Despite a decrease in lithium demand from China as EV sales slow, big producers such as Albemarle Corporation (NYSE: ALB) believe business will remain robust.
Whenever there’s a rapidly growing market, plenty of competitors jump in. While Albemarle and other big names, such as Sociedad Química y Minera de Chile SA (NYSE: SQM) command high market share, smaller companies Sigma Lithium Corp. (NASDAQ: SGML), Piedmont Lithium Inc. (NASDAQ: PLL), and Livent Corp. (NYSE: LTHM) are muscling in.
EV adoption is an obvious source of demand. Certainly, it seems that EVs are suddenly everywhere, and no longer a novelty. Consulting firm McKinsey, in a January blog post, said, “A 2022 analysis by the McKinsey Battery Insights team projects that the entire lithium-ion (Li-ion) battery chain, from mining through recycling, could grow by over 30% annually from 2022 to 2030 when it would reach a value of more than $400 billion and a market size of 4.7 terawatt hours.”
Canada-based Sigma is a specialty chemicals producer with producing properties in Brazil. Shares rallied nearly 21% on news that Tesla Inc. (NASDAQ: TSLA) is considering acquiring its mining operations, with Sigma as a candidate.
Watch for more on that news at Tesla’s investors day on March 1.
Sigma holds 27 mineral rights in four properties, which include nine past-producing lithium mines or mines that already have a track record of production. That’s an advantage over developing new properties.
Sigma focuses on its 100%-owned Grota do Cirilo property, the largest lithium hard rock deposit in the Americas. At that site, the company has been producing environmentally sustainable battery-grade lithium concentrate on a pilot scale since 2018. A larger-scale commercial operation is planned with a capacity for 270,000 tonnes annually in phase 1, increasing to 766,000 tonnes in phases 2 and 3.
The company is expected to swing to profitability this year, with earnings of $4.43 a share. Sigma stock is up 21.30% so far this year, but given the plans to scale up production, it’s reasonable to expect that Sigma’s full potential isn’t anywhere close to being realized.
Wall Street believes that, too, according to MarketBeat analyst data. Analysts have a “buy” rating on the stock.
Piedmont was among the lithium stocks declining on the Tesla news. However, that could have been a short-term overreaction, as Tesla is far from the only consumer of lithium. Even if it purchases Sigma, there appears to be ample opportunity for other producers and suppliers to grow their sales and earnings.
Wall Street sees North Carolina-based Piedmont becoming profitable this year, with projected earnings of $3.14 a share.
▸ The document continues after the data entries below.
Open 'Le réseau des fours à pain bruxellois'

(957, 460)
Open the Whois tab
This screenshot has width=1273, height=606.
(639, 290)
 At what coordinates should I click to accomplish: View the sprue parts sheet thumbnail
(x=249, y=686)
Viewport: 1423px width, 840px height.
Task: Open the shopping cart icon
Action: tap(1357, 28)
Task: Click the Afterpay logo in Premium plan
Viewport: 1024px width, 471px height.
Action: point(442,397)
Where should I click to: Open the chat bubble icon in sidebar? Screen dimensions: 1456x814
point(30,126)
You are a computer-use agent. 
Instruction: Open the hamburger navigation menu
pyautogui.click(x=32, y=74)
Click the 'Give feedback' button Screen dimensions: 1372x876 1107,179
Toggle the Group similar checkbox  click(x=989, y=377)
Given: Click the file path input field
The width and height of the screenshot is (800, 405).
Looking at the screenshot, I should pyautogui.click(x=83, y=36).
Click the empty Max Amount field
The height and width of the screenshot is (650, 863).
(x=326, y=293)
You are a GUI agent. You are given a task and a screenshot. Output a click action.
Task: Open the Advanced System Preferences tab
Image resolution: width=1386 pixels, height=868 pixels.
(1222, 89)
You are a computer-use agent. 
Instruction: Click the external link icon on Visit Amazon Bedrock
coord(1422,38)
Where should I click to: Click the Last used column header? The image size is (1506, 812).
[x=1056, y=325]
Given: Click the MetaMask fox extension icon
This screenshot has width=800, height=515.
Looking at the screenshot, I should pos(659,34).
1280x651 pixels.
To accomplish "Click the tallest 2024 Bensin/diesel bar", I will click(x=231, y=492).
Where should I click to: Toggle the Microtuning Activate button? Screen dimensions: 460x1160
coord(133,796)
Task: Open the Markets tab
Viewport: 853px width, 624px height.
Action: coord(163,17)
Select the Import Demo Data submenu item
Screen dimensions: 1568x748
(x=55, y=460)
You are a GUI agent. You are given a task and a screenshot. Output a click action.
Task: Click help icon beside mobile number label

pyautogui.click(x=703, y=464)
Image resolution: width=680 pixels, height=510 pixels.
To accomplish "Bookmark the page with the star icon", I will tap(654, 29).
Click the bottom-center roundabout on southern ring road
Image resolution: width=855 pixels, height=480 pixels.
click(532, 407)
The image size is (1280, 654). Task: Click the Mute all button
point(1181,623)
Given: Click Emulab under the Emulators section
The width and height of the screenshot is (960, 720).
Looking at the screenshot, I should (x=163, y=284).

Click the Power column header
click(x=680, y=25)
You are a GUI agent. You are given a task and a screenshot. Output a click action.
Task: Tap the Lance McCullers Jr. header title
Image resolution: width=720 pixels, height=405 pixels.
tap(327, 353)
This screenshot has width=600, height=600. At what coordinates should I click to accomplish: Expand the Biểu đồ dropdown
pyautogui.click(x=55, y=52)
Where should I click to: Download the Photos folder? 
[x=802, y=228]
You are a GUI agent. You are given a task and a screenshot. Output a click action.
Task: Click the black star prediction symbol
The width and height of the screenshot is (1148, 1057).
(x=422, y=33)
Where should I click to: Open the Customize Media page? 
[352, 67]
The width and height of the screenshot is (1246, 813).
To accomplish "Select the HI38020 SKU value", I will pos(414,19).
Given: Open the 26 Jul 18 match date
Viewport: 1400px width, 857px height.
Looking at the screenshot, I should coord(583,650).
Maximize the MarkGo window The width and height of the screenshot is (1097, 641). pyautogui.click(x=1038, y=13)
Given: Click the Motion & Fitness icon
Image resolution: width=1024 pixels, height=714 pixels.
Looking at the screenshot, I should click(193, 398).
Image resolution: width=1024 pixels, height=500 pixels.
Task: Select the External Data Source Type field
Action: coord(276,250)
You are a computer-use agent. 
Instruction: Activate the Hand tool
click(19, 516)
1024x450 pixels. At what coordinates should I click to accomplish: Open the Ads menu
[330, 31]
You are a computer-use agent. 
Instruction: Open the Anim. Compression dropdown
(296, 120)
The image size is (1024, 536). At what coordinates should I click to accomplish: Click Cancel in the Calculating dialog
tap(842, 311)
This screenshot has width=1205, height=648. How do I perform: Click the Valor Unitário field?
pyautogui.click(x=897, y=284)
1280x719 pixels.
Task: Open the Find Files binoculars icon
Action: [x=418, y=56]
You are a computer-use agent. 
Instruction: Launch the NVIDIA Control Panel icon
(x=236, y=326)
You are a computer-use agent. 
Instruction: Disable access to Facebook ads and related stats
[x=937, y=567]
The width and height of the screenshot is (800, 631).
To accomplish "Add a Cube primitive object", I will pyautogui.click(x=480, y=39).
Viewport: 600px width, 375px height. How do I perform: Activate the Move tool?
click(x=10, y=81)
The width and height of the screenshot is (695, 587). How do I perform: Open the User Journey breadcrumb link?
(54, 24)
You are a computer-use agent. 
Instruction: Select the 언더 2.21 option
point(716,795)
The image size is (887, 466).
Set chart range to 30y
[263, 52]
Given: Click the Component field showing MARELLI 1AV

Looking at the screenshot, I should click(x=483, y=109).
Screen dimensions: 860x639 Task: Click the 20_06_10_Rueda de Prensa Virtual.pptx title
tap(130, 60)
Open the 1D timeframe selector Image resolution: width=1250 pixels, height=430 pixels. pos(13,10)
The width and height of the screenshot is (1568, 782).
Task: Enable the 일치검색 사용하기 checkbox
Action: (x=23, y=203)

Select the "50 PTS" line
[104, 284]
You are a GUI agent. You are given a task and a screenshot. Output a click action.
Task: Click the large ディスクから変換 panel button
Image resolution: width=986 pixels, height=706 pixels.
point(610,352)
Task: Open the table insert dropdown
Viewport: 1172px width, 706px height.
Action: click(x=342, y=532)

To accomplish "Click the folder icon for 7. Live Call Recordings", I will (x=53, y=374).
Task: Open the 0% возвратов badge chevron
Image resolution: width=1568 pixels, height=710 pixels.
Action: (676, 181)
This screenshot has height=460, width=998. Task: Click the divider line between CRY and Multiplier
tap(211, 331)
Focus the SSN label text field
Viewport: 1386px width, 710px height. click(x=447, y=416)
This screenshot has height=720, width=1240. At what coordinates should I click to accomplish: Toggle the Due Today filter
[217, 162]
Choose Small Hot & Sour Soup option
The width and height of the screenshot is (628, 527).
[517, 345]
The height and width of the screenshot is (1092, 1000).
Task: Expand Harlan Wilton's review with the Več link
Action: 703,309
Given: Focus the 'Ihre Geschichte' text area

Piedmont recently inked a deal with Korea’s LG Chem Ltd. (OTCMKTS: LGCLF), the largest battery producer outside of China. LG Chem invested $75 million in newly issued Piedmont common shares. Piedmont will supply LG Chem with 200,000 metric tons of spodumene concentrate, which contains lithium ore, over four years.
This makes LG Chem Piedmont’s largest customer, for now, anyway.
In a media appearance following the announcement, Piedmont CEO said the biggest challenge facing the EV business is not demand for the vehicles themselves, but instead for the batteries and raw materials that go into the batteries. He noted that it can take a decade or more to ramp up a lithium project.
That suggests that demand will be high for years, which can bode well for companies such as Piedmont.
Analysts have a “buy” rating on the stock, with a price target of $95, a 50.44% upside. Meanwhile, institutional buying has far outpaced selling in the past 12 months. Both those factors suggest this stock has plenty of room to run, once the market digests the news about Tesla and Sigma.
Philadelphia-based Livent produces performance lithium compounds, including battery-grade lithium hydroxide, and other chemicals and metals that boost battery output and extend life. It can also reduce manufacturing costs.
In addition to the automotive market, Livent’s customer's hail from industries including aerospace, pharmaceuticals, and industrials.
The company reported fourth-quarter results on February 14, earning $0.40 a share on revenue of $219.4 million. As you can tell by that revenue number, this is still a small company, with presumably more upside ahead, as lithium demand increases.
Nonetheless, those marked year-over-year increases of 400% and 79%, respectively.
MarketBeat data show analysts have a “hold” rating on the stock, with a price target of $29.36, an upside of 25.84%.
Unlike other lithium companies, Livent has a track record of profitability. Wall Street is eyeing earnings growth of 39% this year, to $1.94 per share, and expects earnings to grow another 28% in 2024, to $2.49 per share. Both those estimates were revised higher recently.
In the recent earnings conference call, CEO Paul Graves cited several factors the company expects to contribute to growth this year and next, including charging higher prices, higher sales volume, and the first phase of the company’s Argentinian mining operations, due to come online during the year.